Separately, IXICO is also developing markers of vascular pathology to enable
the measurement of down-stream damage linked to neuroinflammatory processes
when it becomes visible on conventional MRI.
Biopharma market
The role of neuroimaging remains a key component in neurological clinical
trials. Analyses derived from radiology such as MRI and PET scans are an
effective way to show signals of efficacy and safety, especially early-on, so
biopharma companies can advance or fail fast through development cycles.
Upon approval of therapies, there is a further need for precision biomarker
analysis to bring new treatments to market and continue to monitor the
effectiveness and safety of new medicines through post-marketing surveillance.
Funding and financial health of the biopharmaceutical industry climate remains
conservative, while the impact of US tariff decisions as it relates to drug
R&D remains uncertain. Early public commentary from the management teams
of many pharmaceutical companies indicate that they are taking some actions to
mitigate risk. Regarding US 'tariff' uncertainty, IXICO has not directly
experienced any immediate impact from customers changing clinical development
plans, descoping or delaying potential projects. In particular, in
neurological research, interest in developing new medicines for many
conditions that currently do not have effective treatments is high with
projected growth estimates for the neurological disorder drugs market varying
between 5.1% to 7.9% CAGR. 1 (#_ftn1)
Post period activity
In May 2025, IXICO signed a contract with a major global pharmaceuticals
company to provide trial management and neuroimaging analytics for a Phase 1
Huntington's Disease clinical trial. The contract value is over £0.5 million,
revenue from which will be recognised over the 3 year-period of the clinical
trial.
Outlook
It has been a good six months. The new strategy is bearing fruit, with 2025
trading showing a growing trajectory in line with expectations. It is early in
the execution of that strategy with the full impact expected to become more
visible across the second half of 2025 and into 2026. The expansion of the
IXICO biomarker Platform into more therapeutic areas and more verticals offers
an exciting opportunity to realise a greater proportion of the significant
potential of the technology.
The Group's role as a transformative global partner enabling the R&D into
precision medicine in neurological disease, undoubtedly has a positive impact.

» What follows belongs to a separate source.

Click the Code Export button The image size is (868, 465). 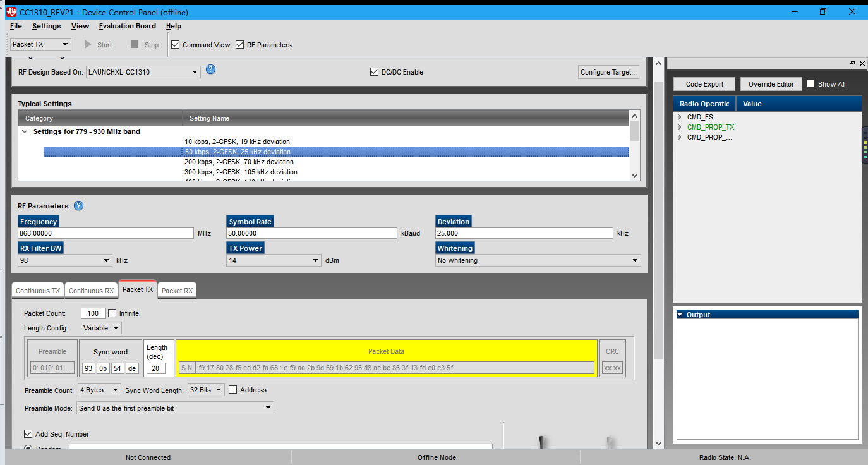704,84
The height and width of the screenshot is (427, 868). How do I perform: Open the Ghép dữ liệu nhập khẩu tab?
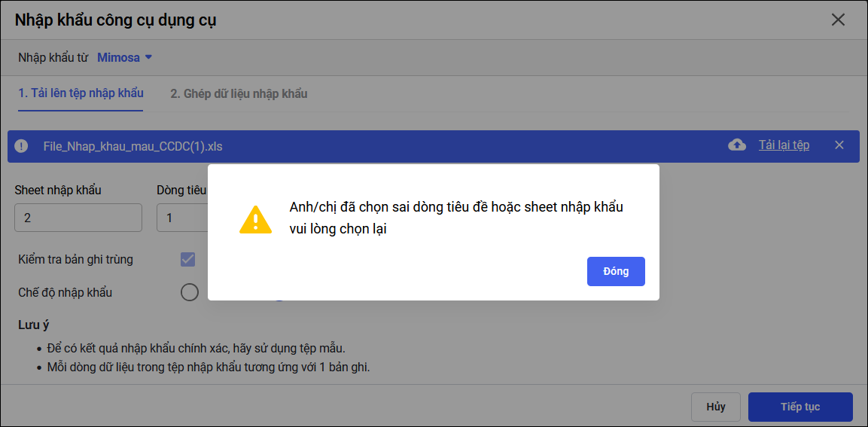coord(239,93)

One that not only translates into a medium term return to profitability for
the Group, but more importantly one that will improve the future lives of
patients around the world suffering from currently untreated neurological
diseases.
Bram Goorden
CEO, IXICO plc
Financial Review
KPI H1-25 H1-24 Movement FY24
Revenue £3.2m £2.5m £0.7m ↑ £5.8m
Gross profit £1.6m £1.0m £0.6m ↑ £2.7m
Gross margin 49.6% 40.2% 8.4% ↑ 47.0%
EBITDA loss (£0.7m) (£1.3m) £0.6m ↑ (£1.7m)
Operating loss (£0.9m) (£1.6m) £0.7m ↑ (£2.2m)
Loss per share (1.11p) (2.92p) 1.89p ↑ (4.14p)
Order book(1) £13.1m £12.7m £0.4m ↑ £15.3m
Net assets £12.3m £10.0m £2.3m ↑ £9.5m
Cash £5.0m £2.5m £2.5m ↑ £1.8m
Non-current asset investments £0.3m £0.3m £0.0m ̶ £0.5m
(1)Order book is contracted but not yet recognised revenue adjusted down to
reflect the Company's best estimate of delivery.
Revenue
· The Group reports revenue of £3.2 million (H1 2024: £2.5m)
representing a 26% increase on the equivalent prior period.
· This revenue increase was caused by a strengthening in new
contract bookings across the second six months of FY24 and the first six
months of FY25. This reflects an improvement in the Company's commercial
approach and positioning as a global service provider in what otherwise
remains a challenging market for the biopharmaceutical industry (and biotech
in particular) created by an uncertain global economy and tight capital
markets. This continues to impact the start-up of planned new trials.
· The Group anticipates that the actions it has taken since it
raised capital in October 2024 will lead to increased order volumes across the
second half of the financial year. This is expected to deliver an order book
that will grow across the remainder of the year.
Gross profit and margin
· Gross profit for H1-2025 is £1.6 million (H1 2024: £1.0m) with
a gross margin of 49.6% (H1 2024: 40.2%).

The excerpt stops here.